• **BRANO PROPOSTO**

Guido van der Werve a impatto zero
Alla Fondazione Giuliani, fino al 23 marzo, va in scena l’impresa di Guido Van der Werve. Che nuotando, pedalando e camminando è riuscito a raggiungere Parigi partendo da Varsavia. Merito indovinate di chi? Di Frédéric Chopin (e anche un po’ di Alessandro Magno). Leggere (e guardare) per credere.
Guido Van der Werve, artista olandese classe ’77, percorre il tragitto Varsavia-Parigi – in sequenza – a nuoto, in bici e a piedi, vestito sempre di nero (per affrontare a bracciate i fiumi anche maestosi dell’Europa continentale serve infatti la muta). Lo fa nel segno di Frédéric Chopin, che a entrambe le città ha legato in vita il proprio nome, avendo in mente nel contempo l’epopea delle conquiste di Alessandro Magno, il quale, proprio come il musicista di origini polacche, non riuscì mai a tornare indietro.
L’impresa di van der Werve si traduce in una sinfonia paesaggistico-performativa strutturata in atti, per quasi un’ora di videoproiezione, fatta di riprese che lo vedono incedere per campagne a velocità anche impressionanti, e di intermezzi in forma di coup-de-théâtre. Fanno il resto la continua apparizione di musicisti intenti a suonare arie maestose e avvolgenti, e inquadrature circolari di luoghi di interesse archeologico, anche extraeuropei, che alludono alle gesta dell’imperatore macedone.

• **DATI FORNITI**
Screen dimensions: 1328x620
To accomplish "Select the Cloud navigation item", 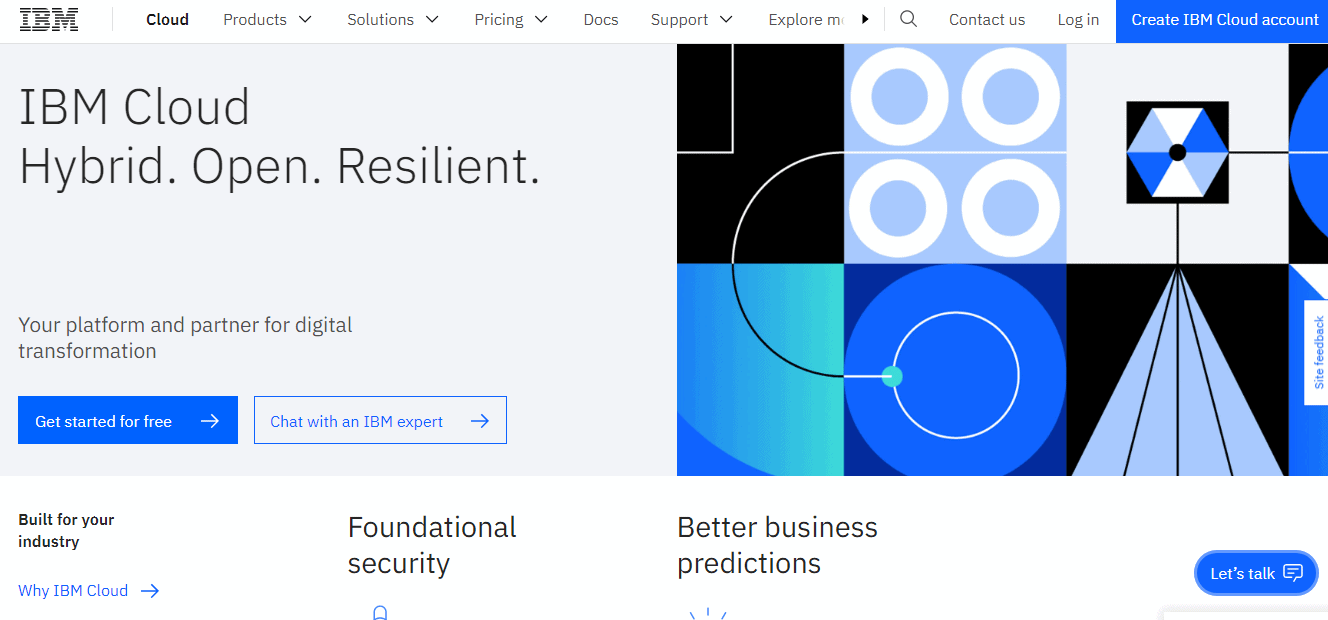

• **CONSEGNA A**
Ricopia senza cambiare nulla la parte del brano su Guido van der Werve che va dalle parole "Guido Van der Werve, artista" fino alle parole "a tornare indietro." incluse.
• **CONSEGNA B**
Scrivi il seguito del brano sull'impresa di Guido van der Werve, ripartendo subito dopo la sua ultima frase.

• **RISPOSTA A**
Guido Van der Werve, artista olandese classe ’77, percorre il tragitto Varsavia-Parigi – in sequenza – a nuoto, in bici e a piedi, vestito sempre di nero (per affrontare a bracciate i fiumi anche maestosi dell’Europa continentale serve infatti la muta). Lo fa nel segno di Frédéric Chopin, che a entrambe le città ha legato in vita il proprio nome, avendo in mente nel contempo l’epopea delle conquiste di Alessandro Magno, il quale, proprio come il musicista di origini polacche, non riuscì mai a tornare indietro.

• **RISPOSTA B**
Durante i circa 1.500 chilometri percorsi a impatto zero l’artista s’imbatte in bizzarri (e un po’ pericolosi) fuori-programma – sempre, peraltro, quando smette di nuotare/pedalare/camminare. Prende letteralmente fuoco, come capita – per l’appunto – agli strumenti musicali nei quadri di Magritte; viene sollevato da una gru meccanica, sicché prende a ciondolare come un impiccato su uno skyline fatto di anonime case a schiera; finisce in un appartamento-labirinto dove sembra di essere inghiottiti in un’allucinazione lynchiana. Il tutto, ogni volta, al cospetto di orchestrali che eseguono partiture incantevoli.
Il video soffre un po’ di schematismo, e gli “acuti” non sempre sono avvincenti. Detto questo, van der Werve si conferma artista originale, oltre che talentuoso, per la sua tendenza a collocare il verbo duchampiano, fatto di icastici slittamenti di senso, entro le coordinate del cinematico. Qui di rimarchevole c’è infatti la commistione tra la dimensione idillica del cosiddetto “paesaggio con figura” – di ascendenza giorgionesca e poi romantica –, e la sussistenza di parametri estetici di segno opposto, ascrivibili alla ritmica “angolare” tipica dei videogiochi, delle comiche e – in senso lato – dell’avanguardia in quanto tale.
Se letta in quest’ottica, la coesistenza in uno stesso racconto di due personaggi per molti versi concettualmente opposti come Chopin e Alessandro Magno, può dare delle soddisfazioni.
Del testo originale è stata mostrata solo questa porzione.